Nascimento ressaltou que é importante ter em mente que o cenário dessas mudanças só se efetivará no médio e longo prazo. Ele afirmou que pos países mais desenvolvidos econômica e culturalmente essa transição está sendo feita entre 15 e 20 anos. ‘Mas não podemos descartar a possibilidade do surgimento de tecnologias aceleradoras desse processo, já que a disseminação rápida das mudanças tecnológicas é uma característica muito marcante do nosso tempo.’ Ele disse ainda que a programação vai alternar a oferta de programas digitais e analógicos. Nascimento informou que os canais atuais transmitirão exclusivamente na tecnologia analógica. ‘O governo vai disponibilizar, para cada concessão atual de TV aberta em VHF, um canal em UHF, que é a freqüência em que vai operar a TV digital’, observou.

De olho no mercado

Existe muita gente de olho no mercado brasileiro no que se refere à TV digital. Esse é um nicho que poderá render verdadeiras fortunas. A expectativa é que sejam gerados negócios da ordem de US$ 10 bilhões, durante os próximos dez anos, prazo que, segundo especialistas, durará o tempo de implantação da nova tecnologia no País.

Por isso, mais do que optar entre um dos padrões, o Brasil definirá um parâmetro para novos negócios no restante da América Latina. ‘Para se ter uma idéia da importância da decisão brasileira sobre o padrão a ser escolhido, a Argentina já anunciou que espera o Brasil optar por um sistema para então definir o seu’, informou a responsável pela Laboris Digital, Izabel Mattos.

‘Na prática, o que se espera é que novos parques de produção de eletroeletrônicos sejam instalados na região por conta da venda de aparelhos de TV digital, ou pelo menos conversores. Com o tamanho do Brasil e o potencial de consumo, é natural que os próprios fabricantes estejam esperando ansiosos por essa decisão’, completou a especialista. A Laboris é uma empresa que presta consultoria em outros meios de comunicação eletrônicos, principalmente internet, e o know-how em TV digital começou a ser adquirido em 1997.

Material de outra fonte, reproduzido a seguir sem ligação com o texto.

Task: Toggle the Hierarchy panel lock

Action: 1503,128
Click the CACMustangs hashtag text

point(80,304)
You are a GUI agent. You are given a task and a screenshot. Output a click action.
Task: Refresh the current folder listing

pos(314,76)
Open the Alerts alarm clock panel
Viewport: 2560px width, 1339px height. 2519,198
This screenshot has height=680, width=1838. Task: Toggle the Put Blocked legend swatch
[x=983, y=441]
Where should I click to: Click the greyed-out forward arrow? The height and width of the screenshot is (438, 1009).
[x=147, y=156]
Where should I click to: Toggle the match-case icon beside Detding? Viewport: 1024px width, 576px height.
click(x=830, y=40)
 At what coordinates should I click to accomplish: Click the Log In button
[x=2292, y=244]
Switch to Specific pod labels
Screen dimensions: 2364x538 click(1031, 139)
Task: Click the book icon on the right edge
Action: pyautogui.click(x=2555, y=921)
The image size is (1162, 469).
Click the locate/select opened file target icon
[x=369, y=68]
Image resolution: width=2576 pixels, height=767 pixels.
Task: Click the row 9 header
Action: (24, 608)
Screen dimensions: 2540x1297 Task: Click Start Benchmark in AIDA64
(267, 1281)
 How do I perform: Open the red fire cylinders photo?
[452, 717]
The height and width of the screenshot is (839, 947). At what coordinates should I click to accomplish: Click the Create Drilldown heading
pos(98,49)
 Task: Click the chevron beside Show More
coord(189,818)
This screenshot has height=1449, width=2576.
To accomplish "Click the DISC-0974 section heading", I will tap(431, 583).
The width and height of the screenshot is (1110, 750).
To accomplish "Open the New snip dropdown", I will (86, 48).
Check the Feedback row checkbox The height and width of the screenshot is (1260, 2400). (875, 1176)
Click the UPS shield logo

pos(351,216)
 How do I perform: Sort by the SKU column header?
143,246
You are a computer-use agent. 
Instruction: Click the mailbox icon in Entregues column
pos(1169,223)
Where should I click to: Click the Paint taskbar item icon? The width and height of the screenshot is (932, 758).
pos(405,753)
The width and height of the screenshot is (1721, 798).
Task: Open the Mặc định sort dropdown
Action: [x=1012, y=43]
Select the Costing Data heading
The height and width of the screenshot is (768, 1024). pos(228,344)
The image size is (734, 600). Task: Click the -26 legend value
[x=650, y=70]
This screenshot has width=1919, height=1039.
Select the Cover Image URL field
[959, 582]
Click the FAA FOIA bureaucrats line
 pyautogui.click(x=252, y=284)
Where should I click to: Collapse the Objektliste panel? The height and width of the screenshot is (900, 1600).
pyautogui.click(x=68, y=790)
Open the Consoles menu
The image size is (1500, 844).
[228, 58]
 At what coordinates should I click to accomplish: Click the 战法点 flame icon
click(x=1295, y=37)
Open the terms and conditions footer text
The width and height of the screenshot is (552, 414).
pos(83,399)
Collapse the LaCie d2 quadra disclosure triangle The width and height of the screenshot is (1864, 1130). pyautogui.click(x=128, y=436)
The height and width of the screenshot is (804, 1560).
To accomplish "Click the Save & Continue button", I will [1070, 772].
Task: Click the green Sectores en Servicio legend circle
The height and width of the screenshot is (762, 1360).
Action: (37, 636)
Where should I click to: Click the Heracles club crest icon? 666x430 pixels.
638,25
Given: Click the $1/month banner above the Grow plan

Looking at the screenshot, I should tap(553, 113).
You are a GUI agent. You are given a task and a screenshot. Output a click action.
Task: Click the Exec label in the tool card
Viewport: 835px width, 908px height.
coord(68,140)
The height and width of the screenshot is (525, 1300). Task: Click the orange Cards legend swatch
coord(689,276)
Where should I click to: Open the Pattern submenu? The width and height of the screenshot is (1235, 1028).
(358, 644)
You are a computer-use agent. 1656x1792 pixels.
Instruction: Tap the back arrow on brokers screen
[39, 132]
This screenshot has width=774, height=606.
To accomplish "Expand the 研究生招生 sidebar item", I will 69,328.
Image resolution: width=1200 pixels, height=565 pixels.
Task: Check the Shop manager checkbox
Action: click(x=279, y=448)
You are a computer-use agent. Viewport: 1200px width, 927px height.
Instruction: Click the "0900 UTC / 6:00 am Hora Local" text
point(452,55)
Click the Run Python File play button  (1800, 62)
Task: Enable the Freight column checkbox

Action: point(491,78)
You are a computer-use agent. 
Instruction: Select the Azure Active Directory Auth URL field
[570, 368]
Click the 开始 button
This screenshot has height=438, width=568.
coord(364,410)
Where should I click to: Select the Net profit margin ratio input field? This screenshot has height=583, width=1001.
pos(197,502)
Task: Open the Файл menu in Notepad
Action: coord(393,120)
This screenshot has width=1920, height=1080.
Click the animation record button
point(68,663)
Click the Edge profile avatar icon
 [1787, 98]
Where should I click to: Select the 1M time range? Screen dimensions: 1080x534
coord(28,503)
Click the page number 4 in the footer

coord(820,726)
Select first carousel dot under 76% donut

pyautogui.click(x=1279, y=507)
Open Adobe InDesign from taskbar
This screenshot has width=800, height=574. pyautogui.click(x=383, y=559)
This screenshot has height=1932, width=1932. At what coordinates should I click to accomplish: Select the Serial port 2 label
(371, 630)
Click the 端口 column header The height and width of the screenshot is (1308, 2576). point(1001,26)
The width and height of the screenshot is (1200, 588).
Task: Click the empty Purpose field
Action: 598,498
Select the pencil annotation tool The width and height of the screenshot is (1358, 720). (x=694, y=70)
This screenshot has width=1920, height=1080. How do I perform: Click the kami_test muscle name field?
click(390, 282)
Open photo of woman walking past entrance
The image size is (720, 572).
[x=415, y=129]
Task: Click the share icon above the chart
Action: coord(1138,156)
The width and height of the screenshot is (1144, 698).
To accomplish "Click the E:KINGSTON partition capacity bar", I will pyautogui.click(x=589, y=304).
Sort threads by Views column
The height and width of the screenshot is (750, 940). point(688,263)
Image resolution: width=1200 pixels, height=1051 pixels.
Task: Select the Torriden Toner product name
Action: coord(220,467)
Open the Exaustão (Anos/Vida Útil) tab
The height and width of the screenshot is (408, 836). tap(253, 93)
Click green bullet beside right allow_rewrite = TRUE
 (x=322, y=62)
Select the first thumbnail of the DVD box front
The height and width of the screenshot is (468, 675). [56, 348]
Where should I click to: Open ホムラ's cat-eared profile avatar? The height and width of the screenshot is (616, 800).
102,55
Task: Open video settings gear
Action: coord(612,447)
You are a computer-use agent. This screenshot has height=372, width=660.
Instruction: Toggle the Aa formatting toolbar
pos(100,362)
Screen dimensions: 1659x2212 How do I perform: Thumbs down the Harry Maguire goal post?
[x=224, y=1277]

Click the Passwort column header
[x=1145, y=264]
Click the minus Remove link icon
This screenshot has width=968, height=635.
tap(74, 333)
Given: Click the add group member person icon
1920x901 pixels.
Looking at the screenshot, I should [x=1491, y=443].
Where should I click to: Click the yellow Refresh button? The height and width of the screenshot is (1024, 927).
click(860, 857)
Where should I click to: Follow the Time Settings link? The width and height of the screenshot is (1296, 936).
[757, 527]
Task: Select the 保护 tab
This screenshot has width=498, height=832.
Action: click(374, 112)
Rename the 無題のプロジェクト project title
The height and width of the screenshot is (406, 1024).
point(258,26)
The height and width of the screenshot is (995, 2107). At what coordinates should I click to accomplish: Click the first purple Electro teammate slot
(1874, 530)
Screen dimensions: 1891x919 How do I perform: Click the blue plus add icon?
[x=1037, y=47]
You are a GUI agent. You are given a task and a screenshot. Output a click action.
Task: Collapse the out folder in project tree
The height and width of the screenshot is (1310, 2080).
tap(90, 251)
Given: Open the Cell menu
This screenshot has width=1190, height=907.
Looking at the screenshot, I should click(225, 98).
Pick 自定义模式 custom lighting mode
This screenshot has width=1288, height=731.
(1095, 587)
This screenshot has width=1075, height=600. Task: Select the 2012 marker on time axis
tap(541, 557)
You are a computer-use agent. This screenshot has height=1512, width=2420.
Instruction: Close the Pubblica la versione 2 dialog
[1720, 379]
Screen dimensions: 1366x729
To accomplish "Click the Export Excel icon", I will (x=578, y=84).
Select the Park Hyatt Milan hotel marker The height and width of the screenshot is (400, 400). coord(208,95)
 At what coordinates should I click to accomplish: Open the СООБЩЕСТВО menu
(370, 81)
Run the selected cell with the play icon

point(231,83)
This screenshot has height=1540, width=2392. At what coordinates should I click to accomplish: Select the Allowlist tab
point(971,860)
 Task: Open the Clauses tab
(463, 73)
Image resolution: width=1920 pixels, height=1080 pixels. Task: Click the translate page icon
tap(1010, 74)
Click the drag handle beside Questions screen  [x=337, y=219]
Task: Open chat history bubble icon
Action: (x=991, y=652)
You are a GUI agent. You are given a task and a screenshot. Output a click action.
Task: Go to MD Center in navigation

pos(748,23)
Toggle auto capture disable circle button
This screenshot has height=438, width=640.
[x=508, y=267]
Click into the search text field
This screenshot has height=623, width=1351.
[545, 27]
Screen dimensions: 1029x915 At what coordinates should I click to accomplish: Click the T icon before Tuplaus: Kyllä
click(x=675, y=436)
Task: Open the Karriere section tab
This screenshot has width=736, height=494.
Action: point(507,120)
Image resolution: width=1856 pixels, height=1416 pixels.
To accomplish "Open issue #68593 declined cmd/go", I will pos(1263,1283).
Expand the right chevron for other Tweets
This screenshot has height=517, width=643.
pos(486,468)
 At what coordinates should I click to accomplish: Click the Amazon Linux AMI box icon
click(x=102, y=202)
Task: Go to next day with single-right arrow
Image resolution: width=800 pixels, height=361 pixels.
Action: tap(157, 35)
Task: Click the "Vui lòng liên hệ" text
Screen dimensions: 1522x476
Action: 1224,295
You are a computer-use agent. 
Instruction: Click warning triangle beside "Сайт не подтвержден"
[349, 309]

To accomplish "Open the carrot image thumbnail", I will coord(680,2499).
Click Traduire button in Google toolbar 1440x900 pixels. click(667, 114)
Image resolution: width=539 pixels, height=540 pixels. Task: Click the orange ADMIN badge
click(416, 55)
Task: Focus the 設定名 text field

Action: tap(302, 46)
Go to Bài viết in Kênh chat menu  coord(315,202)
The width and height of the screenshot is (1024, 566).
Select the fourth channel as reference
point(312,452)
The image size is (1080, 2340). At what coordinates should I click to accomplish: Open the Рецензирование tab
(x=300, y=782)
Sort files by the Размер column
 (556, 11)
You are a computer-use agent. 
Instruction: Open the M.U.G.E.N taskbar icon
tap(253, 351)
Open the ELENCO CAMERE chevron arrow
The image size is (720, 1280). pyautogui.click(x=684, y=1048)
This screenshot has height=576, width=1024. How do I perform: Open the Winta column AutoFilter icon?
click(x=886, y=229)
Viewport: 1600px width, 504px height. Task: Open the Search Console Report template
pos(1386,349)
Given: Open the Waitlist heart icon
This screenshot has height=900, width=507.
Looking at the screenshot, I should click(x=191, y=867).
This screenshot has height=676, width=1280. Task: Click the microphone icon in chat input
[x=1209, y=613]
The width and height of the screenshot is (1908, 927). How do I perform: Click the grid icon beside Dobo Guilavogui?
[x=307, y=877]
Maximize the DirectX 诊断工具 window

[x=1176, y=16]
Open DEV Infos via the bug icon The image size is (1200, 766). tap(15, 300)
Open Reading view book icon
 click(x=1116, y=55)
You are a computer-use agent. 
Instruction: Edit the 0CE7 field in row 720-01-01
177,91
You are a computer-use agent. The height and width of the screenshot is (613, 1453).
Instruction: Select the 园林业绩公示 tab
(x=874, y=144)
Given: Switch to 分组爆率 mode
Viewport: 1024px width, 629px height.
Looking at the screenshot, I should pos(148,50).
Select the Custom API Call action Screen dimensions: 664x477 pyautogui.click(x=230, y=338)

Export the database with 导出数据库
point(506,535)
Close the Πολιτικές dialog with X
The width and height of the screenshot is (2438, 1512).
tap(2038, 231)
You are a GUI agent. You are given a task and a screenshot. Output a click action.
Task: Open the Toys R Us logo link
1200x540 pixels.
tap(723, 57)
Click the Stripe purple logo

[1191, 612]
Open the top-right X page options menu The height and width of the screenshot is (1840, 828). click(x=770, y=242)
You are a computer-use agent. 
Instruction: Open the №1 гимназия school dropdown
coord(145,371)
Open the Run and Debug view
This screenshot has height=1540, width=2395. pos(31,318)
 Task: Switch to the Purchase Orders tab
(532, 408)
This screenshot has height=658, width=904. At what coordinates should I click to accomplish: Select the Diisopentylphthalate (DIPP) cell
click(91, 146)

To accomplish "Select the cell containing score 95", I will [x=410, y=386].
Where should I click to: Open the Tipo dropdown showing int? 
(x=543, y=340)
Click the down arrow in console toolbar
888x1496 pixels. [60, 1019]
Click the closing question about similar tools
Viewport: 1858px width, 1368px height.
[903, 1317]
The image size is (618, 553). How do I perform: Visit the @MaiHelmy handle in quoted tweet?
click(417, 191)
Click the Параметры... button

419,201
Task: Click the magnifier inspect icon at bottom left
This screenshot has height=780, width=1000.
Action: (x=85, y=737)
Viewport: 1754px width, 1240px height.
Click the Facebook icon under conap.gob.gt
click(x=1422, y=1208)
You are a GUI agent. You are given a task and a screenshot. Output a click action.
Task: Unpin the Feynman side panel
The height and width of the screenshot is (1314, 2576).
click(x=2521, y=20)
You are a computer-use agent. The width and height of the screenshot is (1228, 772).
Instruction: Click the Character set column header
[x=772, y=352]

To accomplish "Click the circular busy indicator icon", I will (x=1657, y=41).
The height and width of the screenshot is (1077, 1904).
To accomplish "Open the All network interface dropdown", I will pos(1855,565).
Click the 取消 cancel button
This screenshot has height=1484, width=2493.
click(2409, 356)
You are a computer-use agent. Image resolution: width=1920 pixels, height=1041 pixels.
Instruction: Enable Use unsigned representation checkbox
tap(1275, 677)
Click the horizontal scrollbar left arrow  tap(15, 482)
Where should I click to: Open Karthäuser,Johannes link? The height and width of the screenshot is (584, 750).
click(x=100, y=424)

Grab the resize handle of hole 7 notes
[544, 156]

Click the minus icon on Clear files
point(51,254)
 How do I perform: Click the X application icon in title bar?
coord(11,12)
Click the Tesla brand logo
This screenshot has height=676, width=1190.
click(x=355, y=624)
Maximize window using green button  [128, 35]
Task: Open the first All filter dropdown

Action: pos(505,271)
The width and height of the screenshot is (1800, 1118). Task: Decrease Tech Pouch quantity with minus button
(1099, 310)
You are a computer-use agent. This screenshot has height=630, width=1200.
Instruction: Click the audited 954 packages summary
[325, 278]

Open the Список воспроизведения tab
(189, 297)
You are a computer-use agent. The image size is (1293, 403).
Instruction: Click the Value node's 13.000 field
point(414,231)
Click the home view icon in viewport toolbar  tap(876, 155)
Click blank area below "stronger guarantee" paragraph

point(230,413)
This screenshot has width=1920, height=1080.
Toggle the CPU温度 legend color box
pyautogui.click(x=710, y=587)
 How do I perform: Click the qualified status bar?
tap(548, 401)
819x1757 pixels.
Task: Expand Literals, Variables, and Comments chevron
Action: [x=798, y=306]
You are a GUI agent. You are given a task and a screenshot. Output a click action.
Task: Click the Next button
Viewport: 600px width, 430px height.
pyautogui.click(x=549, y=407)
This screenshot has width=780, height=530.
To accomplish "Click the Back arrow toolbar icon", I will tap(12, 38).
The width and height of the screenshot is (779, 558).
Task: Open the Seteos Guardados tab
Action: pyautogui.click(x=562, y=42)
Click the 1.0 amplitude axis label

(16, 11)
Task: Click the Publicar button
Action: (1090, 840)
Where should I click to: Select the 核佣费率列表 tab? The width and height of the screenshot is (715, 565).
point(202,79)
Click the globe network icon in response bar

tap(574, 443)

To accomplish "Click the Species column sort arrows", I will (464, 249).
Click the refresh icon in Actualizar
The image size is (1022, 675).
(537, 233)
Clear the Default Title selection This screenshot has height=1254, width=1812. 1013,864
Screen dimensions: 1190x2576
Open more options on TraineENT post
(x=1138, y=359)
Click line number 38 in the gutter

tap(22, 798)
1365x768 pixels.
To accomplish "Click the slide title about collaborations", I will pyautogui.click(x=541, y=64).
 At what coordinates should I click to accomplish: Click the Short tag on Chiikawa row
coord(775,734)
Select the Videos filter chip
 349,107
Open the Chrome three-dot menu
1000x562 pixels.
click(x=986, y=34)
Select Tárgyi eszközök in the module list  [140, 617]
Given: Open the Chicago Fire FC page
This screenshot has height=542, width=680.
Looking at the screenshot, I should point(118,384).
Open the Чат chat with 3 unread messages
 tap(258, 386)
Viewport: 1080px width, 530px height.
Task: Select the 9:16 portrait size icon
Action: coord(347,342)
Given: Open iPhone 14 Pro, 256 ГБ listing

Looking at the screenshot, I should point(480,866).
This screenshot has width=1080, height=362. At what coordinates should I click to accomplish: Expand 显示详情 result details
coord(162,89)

Quem também está se mobilizando para atrair os consumidores é o mercado de telefonia móvel. Os celulares com telas maiores (para melhor visualização de imagem) poderão virar uma mania nacional, se o padrão brasileiro optar pela ampla mobilidade do sinal. Vai dar para assistir TV preso dentro de um engarrafamento pelo celular, por exemplo. Muitos aparelhos celulares já dispõem dessa tecnologia.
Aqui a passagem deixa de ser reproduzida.